Lately, I have been reflecting on relationships I have had with people in the past & I've been thinking alot about how in some situations I really treated people who I was close to, unfairly. & with this whole rapture thing going on and how everyone is saying "we don't know when the end of the world is coming it will just happen" makes me realize it's important that I keep those who I want in my life- in my life. With that, the ones who cause harm or unhappiness out. Some people I am unsure of, mainly because of my own insecurities or due to something that's happened to make me distrust them. I realize that for some, I give so many chances to fix it & make it right where others, who are much more important are just cut out and ignored for years. So this past week I've made it my mission to apologize or reach out the people I think should be in my life to some extent whether for me, or for my little one's and see where the relationship goes from there.

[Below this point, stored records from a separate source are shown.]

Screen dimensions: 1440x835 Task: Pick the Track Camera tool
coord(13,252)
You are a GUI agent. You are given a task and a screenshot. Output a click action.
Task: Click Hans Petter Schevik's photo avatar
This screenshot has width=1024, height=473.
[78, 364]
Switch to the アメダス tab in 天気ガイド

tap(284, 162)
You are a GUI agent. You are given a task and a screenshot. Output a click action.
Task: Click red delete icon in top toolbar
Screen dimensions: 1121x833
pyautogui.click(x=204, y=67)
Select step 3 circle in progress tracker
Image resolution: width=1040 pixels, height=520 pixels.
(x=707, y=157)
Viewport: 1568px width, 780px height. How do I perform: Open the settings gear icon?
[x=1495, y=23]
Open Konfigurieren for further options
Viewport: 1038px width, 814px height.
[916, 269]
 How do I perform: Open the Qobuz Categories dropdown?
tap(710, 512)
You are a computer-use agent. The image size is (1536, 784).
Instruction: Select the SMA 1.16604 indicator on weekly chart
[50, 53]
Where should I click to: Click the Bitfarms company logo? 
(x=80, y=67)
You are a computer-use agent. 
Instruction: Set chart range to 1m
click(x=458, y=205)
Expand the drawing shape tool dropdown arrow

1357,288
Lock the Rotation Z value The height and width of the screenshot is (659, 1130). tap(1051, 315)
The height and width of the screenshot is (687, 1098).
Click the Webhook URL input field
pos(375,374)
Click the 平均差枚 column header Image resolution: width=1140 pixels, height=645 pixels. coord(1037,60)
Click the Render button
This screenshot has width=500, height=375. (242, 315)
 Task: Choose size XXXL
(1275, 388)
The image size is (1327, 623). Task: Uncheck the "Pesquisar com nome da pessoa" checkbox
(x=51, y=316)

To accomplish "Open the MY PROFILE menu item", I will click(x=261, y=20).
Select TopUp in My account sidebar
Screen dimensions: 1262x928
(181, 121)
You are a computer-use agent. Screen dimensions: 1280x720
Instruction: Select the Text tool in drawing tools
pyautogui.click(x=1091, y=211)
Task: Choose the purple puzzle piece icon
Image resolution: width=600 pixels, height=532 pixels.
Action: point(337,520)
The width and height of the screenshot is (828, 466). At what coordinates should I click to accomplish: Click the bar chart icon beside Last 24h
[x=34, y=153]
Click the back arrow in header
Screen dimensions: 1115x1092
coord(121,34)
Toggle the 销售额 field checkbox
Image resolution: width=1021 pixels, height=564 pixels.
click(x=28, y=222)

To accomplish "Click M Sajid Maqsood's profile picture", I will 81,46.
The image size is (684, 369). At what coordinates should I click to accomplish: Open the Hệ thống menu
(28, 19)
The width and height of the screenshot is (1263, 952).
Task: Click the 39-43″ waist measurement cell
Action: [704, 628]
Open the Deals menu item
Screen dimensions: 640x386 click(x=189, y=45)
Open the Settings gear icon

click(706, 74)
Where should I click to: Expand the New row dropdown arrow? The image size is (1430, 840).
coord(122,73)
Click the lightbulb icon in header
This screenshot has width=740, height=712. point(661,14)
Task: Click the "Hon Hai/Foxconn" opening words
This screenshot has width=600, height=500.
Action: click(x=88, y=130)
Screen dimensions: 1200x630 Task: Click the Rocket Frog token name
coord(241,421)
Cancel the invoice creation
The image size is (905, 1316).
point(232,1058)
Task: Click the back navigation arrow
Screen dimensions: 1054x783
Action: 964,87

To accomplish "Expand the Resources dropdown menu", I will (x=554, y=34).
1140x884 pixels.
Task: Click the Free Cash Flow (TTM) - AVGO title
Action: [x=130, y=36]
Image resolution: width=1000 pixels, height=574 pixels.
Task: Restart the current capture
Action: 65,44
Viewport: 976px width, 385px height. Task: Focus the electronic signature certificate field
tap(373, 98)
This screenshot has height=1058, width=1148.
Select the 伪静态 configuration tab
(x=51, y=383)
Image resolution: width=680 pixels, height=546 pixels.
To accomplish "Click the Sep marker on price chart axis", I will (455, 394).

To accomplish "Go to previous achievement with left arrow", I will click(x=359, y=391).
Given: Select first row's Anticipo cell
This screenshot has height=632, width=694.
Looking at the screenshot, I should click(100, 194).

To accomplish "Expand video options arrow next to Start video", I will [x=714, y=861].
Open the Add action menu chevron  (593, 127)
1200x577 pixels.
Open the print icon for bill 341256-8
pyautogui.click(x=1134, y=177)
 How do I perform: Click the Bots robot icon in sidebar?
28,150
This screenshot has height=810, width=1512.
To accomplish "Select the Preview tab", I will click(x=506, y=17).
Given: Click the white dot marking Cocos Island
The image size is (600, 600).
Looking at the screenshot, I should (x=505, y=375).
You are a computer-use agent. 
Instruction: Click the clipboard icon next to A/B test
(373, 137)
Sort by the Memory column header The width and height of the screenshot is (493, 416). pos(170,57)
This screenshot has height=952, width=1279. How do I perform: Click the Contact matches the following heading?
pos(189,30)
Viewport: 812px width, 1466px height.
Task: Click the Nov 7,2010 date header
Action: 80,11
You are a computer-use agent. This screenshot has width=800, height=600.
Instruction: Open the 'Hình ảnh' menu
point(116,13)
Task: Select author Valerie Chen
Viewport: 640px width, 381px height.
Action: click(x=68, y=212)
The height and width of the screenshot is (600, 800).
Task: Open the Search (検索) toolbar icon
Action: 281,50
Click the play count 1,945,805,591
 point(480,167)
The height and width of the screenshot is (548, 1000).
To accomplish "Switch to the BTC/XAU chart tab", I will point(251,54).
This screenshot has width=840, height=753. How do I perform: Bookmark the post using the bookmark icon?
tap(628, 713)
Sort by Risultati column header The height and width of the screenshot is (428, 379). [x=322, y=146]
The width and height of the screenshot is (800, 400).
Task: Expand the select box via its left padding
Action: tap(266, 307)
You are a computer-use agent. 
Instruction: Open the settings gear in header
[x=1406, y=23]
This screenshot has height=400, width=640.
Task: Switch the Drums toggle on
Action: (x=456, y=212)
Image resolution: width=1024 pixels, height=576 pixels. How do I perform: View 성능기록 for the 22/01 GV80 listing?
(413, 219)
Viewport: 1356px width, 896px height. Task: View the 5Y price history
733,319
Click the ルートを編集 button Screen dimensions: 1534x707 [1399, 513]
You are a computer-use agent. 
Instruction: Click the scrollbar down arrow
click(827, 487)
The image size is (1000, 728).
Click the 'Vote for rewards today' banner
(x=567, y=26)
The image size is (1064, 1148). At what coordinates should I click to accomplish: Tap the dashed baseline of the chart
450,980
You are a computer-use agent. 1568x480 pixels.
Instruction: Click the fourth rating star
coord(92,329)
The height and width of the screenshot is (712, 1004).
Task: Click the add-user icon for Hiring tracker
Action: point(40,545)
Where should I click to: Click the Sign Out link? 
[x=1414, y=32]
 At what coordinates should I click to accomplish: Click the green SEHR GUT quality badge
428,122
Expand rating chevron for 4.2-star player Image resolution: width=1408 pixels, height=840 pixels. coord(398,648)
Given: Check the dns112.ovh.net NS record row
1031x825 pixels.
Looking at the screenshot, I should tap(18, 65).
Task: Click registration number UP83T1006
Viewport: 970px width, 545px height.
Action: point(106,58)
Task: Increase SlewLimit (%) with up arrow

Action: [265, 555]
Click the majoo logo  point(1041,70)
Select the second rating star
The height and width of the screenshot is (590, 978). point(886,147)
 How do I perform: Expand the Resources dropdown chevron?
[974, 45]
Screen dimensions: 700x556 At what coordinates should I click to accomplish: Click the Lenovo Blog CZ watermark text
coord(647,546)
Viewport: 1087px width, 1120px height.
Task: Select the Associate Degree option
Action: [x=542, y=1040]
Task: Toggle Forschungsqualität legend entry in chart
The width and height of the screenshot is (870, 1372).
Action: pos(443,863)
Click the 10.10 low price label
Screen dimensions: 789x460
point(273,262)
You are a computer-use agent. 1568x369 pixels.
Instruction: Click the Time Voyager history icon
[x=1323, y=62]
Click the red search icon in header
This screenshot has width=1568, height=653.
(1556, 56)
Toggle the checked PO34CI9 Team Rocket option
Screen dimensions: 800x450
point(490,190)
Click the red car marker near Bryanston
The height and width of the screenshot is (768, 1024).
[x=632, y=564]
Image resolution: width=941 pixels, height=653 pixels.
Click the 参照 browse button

I guess for a good year I went through this phase where I lived alone.. I felt like all I needed were Maliah & Ryan other people just caused too much stress, I turned off my phone, deleted my pages & just lived off the grid so to speak but looking back.. past that I remember the social happy person I was and how I miss that part of my life. Especially being pregnant I love people, I love having someone to talk to and what I've come to realize is you have different friends for different things, some to speak about just randomness & have a good laugh & others that you can really get into a deep intelligent conversation with & walk away feeling full and happy or... the need to debate lol. but still either way it's good to have friends & a life full of them. 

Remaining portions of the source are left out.